Upon returning to England from the front, Morgan rekindled his acquaintances in occult circles.  On a visit to Glasgow, he began a friendship with a mysterious older woman named Myriam MacKellar, who claimed to be the Jewish wife of a wealthy Scot, and also to be an expert on the Hindu Vedic texts.

In 1916, Morgan made a pilgrimage to Rome, where he met up with an influential group of British-born clergy in the curia.  He presented himself as a connoisseur of the liturgy, and he managed to charm them with his personality, a false display of piety, and a smattering of acquired expertise.  Using his family’s wealth and status as leverage, he procured for himself a spot in the Vatican as a papal chamberlain.

It is important to note that no one in Rome was likely aware of his secret life as an occultist.  It was 1916.  Europe was in the midst of a catastrophic war.  The doings of the eccentric members of the English aristocracy would simply not have shown up on the Vatican’s radar.  It is also useful to consider that the pope at the time, Pope Benedict XV, was a holy pope and a staunch traditionalist.  He was the author of the prophetic encyclical Ad Beatissimi Apostolorum, in which he warned of the coming end of civilization—the natural result of Europe forgetting her Catholic roots and embracing the heedless nihilism of modern philosophy.  (Miserere nobis; his assessment was correct).  Nevertheless, the historical fact remains.  This same man who decorated his home with inverted crucifixes and was a known friend of Aleister Crowley, also happened to be an actual Chamberlain of the Sword and Cape in the very court of Pope Benedict XV.  Normally we might be able to look on this as nothing other than a tragic accident of history.  But in early July of 1917, Evan Morgan traveled to Rome to mark the newly-minted refinements which had been made to the pope’s Prefecture.  The Vatican had become a veritable convention of liturgical experts and enthusiasts.  Also in Rome at this time were two young seminarians: Claudio Gagne-Bevilacqua and Alessandro Falchi.  What Claudio Gagne-Bevilacqua witnessed there, he described as “the most harrowing event of my entire life.  It will haunt me to the grave.”

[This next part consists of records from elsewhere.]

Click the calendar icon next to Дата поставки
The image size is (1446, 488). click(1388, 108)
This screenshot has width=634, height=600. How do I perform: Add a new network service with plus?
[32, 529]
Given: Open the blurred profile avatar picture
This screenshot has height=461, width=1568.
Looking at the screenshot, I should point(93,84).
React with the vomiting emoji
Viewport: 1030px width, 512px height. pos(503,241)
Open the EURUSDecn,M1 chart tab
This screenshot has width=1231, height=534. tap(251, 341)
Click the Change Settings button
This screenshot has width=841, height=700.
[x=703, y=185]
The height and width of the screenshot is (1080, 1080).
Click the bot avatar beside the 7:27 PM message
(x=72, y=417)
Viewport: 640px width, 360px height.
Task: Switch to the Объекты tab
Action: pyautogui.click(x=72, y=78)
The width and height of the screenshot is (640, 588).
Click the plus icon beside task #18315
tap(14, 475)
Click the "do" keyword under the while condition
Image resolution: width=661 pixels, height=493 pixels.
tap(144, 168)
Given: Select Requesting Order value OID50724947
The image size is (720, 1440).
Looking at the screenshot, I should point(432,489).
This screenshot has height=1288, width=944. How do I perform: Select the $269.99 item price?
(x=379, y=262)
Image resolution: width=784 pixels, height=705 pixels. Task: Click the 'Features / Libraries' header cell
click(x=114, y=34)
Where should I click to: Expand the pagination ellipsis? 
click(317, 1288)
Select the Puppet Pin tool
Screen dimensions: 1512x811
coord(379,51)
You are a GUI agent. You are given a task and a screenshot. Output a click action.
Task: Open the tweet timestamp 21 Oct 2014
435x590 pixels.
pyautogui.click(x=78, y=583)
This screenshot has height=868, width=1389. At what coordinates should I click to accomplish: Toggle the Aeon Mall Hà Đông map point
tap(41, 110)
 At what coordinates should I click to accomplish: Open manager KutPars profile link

Evan Morgan (left) with parrot, circa 1920s.  Morgan owned a menagerie with many exotic birds, and was a trainer of carrier pigeons during World War II.  He came from a family with an avian obsession.  His mother, Lady Katherine, reportedly built bird’s nests to human scale at the family estate, Tredegar House, where she would sit in these nests like a hen.  Her son’s poetry was rank: “The birds of love with plumage rare / Sped in circles ‘bout my hair.”